ESLの金銭的メリット
UEFAの収入とCLの賞金
CLの賞金分配
ESLの賞金
ESLは20チームで構成され、年間30億ユーロの賞金を想定していました。これは、2019/20のUEFAのCLの賞金総額(コロナによる減額前)より54%多く、しかも現行CLより12チーム少ない20チームに分配されます。ESL参加チームは最低150百万ユーロ(約195億円)、最大240百万ユーロ(312億円)の賞金を以下の方式により獲得できます。
ESLの賞金分配
ESLの大会フォーマット
Key Capital Partnersとは?
ところで、キー・パートナーズ・キャピタルという会社を聞いたことがなかったので、少し調べてみました。
リンクトインによると、キー・パートナーズ・キャピタルとは、マドリードにある金融会社で、Alex Matitia Cohenという人が2010年に立ち上げました。資金調達支援、M&A、デリバティブの販売などを行っているようです。
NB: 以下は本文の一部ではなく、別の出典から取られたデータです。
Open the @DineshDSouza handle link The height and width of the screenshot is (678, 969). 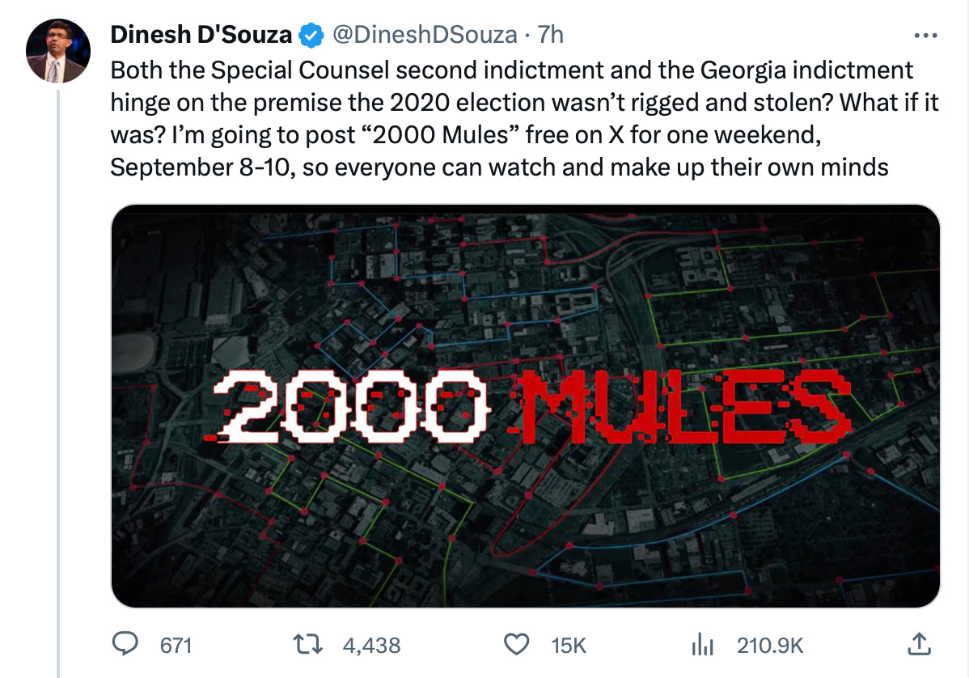(422, 35)
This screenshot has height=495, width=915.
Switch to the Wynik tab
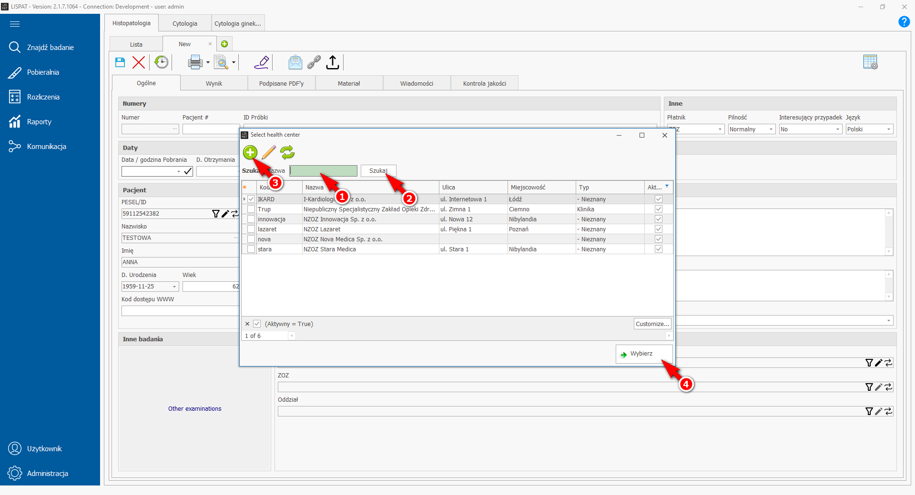[214, 83]
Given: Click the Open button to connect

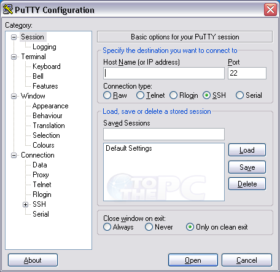Looking at the screenshot, I should pyautogui.click(x=193, y=260).
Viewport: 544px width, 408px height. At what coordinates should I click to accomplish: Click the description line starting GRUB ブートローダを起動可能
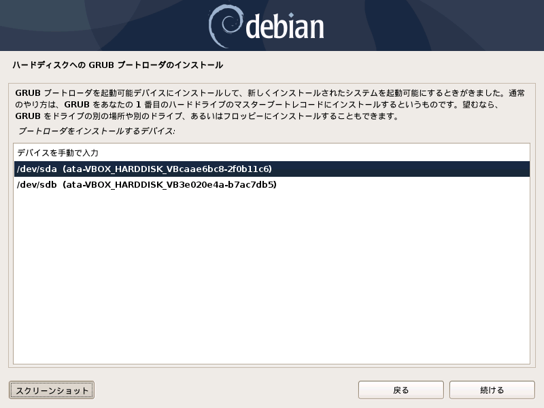pos(270,93)
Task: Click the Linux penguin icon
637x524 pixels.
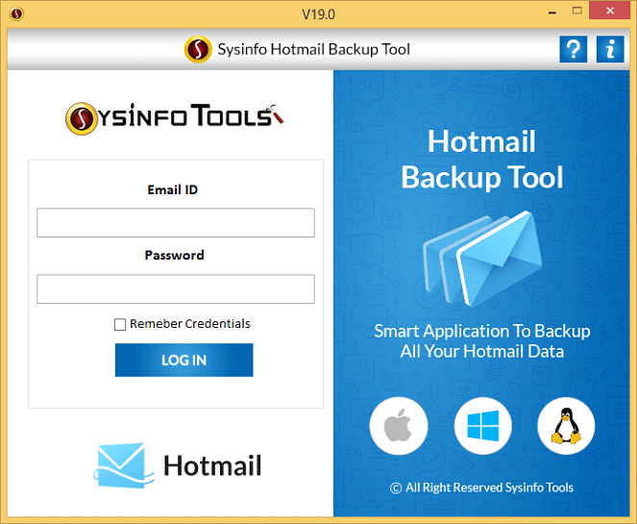Action: (x=566, y=426)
社員は30人くらいですが、各部門に欧米の大手金融機関出身+欧州MBA出身の人が配置され、それなりの会社っぽいです。
今回の騒動とは何だったのか
私としては、今回の騒動は3つのポイントを感じています。
第一に、ちょっと乱暴ですが、今回の騒動はヨーロッパのスポーツマーケットの奥の院に対する、アメリカ資本による一種の侵略に見えるということです。コロナ禍で痛んだ欧州サッカーのマーケットに対し、米国資本のJPモルガンとキー・キャピタル・パートナーズがバスケットボールのユーロリーグに倣ったフォーマットを引っ提げ、苦しむクラブたちに金と手を差し伸べました。苦しむビッグクラブらは蜘蛛の糸として掴もうとし、投資の価値向上を目指すアメリカ人オーナーたちも当然に呼応したという絵として見えます。今回は、UEFAやサポーター等様々な方面からの反発があり、元寇の如く追い払われることになりました。
2つ目はこれまでの方法による拡大路線の限界です。ビッグクラブたちは勝つために、そして置いていかれないために、高騰を続ける人件費を背伸びして払い続けてきましたが、コロナ禍によりとうとう持続出来ないその時がやってきたのかなという印象です。
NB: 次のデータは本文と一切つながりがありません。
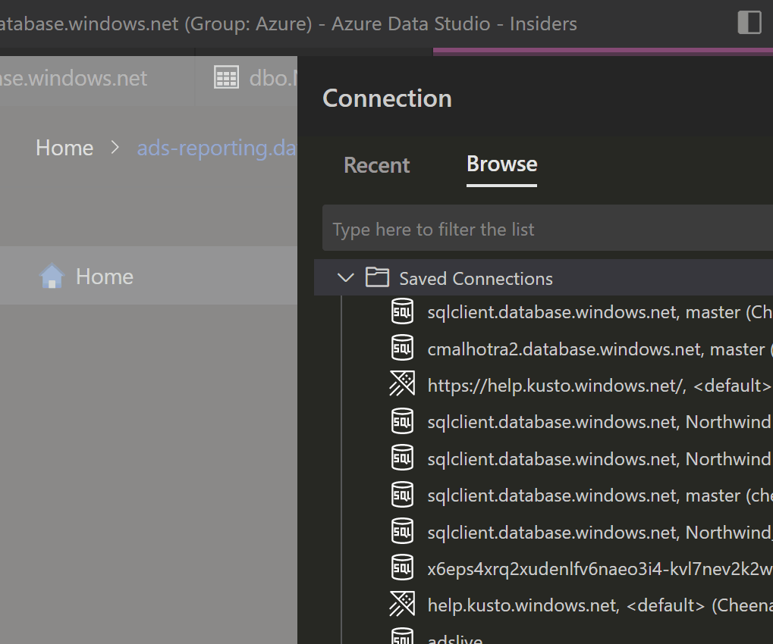The image size is (773, 644).
Task: Click the SQL database icon beside cmalhotra2 connection
Action: 403,348
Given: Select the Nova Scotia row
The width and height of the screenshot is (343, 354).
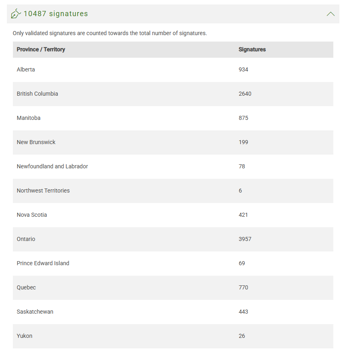Looking at the screenshot, I should [32, 215].
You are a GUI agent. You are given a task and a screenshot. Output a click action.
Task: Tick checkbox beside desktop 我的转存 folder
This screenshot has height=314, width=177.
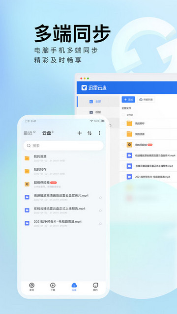point(123,123)
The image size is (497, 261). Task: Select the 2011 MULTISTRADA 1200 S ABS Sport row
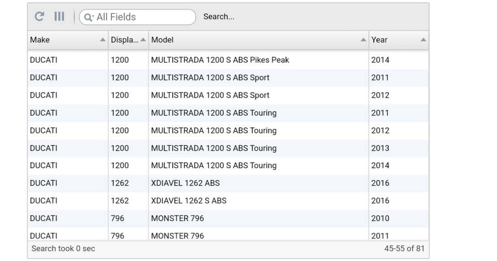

大赤字のために背水の陣に追い込まれたビッグクラブたちにとって、ESL構想はコロナ禍で痛んだ財政状態の治癒だけでなく、限界を超えて、新たな成長サイクルに入るための起死回生の策でした。
欧州のサッカークラブは、変化する市場の中でどのような生き残りと成長を目指すのか、正念場に差し掛かっているのだと思います。
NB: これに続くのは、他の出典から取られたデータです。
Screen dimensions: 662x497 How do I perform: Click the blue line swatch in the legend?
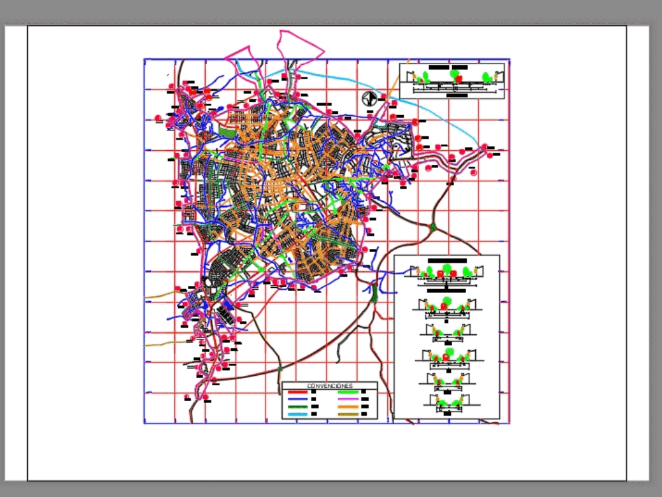point(298,399)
そして、3つ目は、クラブ以外の立場から見たESLです。
ESLにより、クラブの収入は上がる見込みです。しかし、それは何かに転嫁されます。放映権料が上がるということは、新たな媒体と契約したり、DAZNの料金が上がったり、DAZNのチャンネルが減ることになるでしょう。スタジアムの入場料も上がります。先述の通りアメリカ人オーナーが意識するNFLでは「家族で生観戦すると平均502.84ドル(約5万2,798円)かかる」という記事がありました。これでは気軽にスポーツ観戦に行くことはできません。
このあたりを踏まえ、毒まんじゅうだなあという印象を持ちました。